Hacker Newsnew | past | comments | ask | show | jobs | submit | laughing_man's commentslogin

Aren't truck drivers required to take breaks by law?


By Canadian law IIRC it's 30 minutes every 8 hours or so. However it can still be split up to 2x 15 minute breaks, and it's only a break from driving; loading/unloading, inspections, hooking up or unhook, paperwork, etc is counted as as taking a break.

The lower provinces allow up to 13 hours per day of driving and a total 14 hours per day on duty time before you're required to take a 10 hour rest in a single 24 hour period. The northern territories I believe legally allow up to 15 hours driving per day.

That's just what I've read so take it for what it's worth.


I agree with you on the drive time. A buddy of mine has a Model X, and he occasionally will make the 400 mile drive to visit. He stops about halfway to stretch his legs and eat lunch, the same thing he did when he had an ICE powered SUV. The only difference is now the car is charging while he eats.


Amazon doesn't need people with particular credentials on the org chart to bring in VC money. They already have plenty.


That's easy to say if you don't need an organ. And the dangers are mostly theoretical at this point.
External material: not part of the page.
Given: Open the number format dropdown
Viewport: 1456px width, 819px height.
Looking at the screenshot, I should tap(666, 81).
If you really needed a lung you would take what you could get.


It doesn't have to replace people on a one-for-one basis to cause job losses. Let's say LLMs make your developers 50% more efficient. Doesn't it stand to reason you can lay off the lowest performing 33% and get the same amount (or more) of work?


No, it does not stand, because you think linearly. Companies can't simply drop 33% of employees because there is competition. If competition uses both humans and AI they will get more value from both. No AI has sufficient autonomy or capability to be held accountable for its mistakes.
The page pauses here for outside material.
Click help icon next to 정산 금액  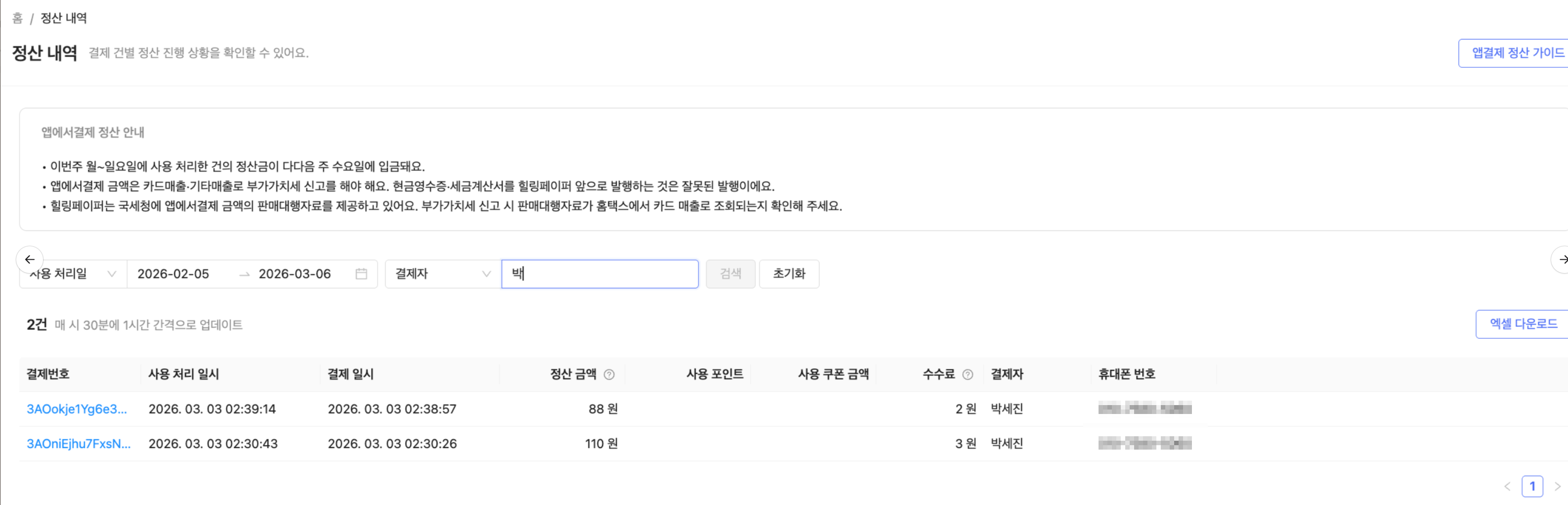coord(609,374)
There is less upswing in reducing costs than in increasing profits. Companies want to increase profits actually, not just reduce costs which will be eaten away by competition. In a world where everyone has the same AIs, human still make the difference.


You're assuming everyone can compete on service alone, and that's just not the case. If the quality of the product is good enough, price becomes the more important metric.
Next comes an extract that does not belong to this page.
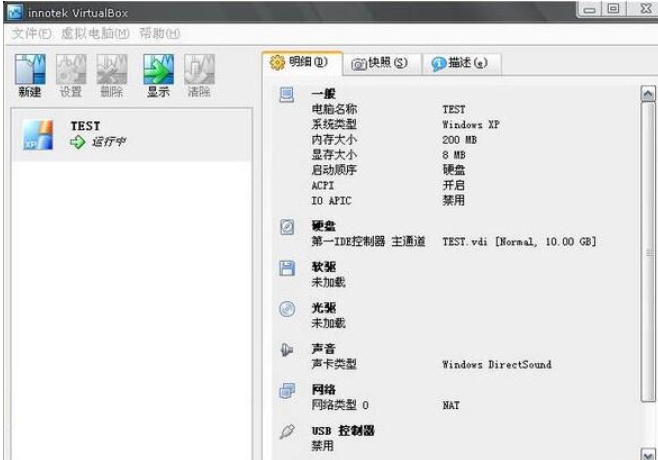Switch to the 快照 (Snapshots) tab
This screenshot has height=460, width=658.
click(x=380, y=63)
Think about Meta. A simple example is Metaverse. Mistakes and competition? Then, look at their market capitalization over the last three years.


It also means that with lower costs your service becomes more attractive and maybe attracts more customers, so might even grow the number of workers.

This is known as Jevons Paradox https://en.wikipedia.org/wiki/Jevons_paradox


Yes, and a lot of people have gone broke assuming unlimited demand for the services they provide.


there hasn’t been a single study that concludes any benefits to AI yet.

Either it’s a cover for something or people are a bit too overzealous to believe in gains that haven’t materialised yet.


Have you ever been at a company where the limiting factor was finding stuff to build? I've never seen one personally. If there's any productivity increase, they'll just build even more stuff.

(And that's if we agree about a 50% increase I'd say 5% is already generous)


I have certainly been at companies where the limiting factor was finding stuff to build that someone was willing to pay for.


>What I've found is that only Americans exhibit self-starting and creativity.

Isn't that mostly a function of how incentives are aligned? I had a job with a lot of outsourcing to India. The Indians were given specific bits of code to write. They didn't even know how their code fit into the application.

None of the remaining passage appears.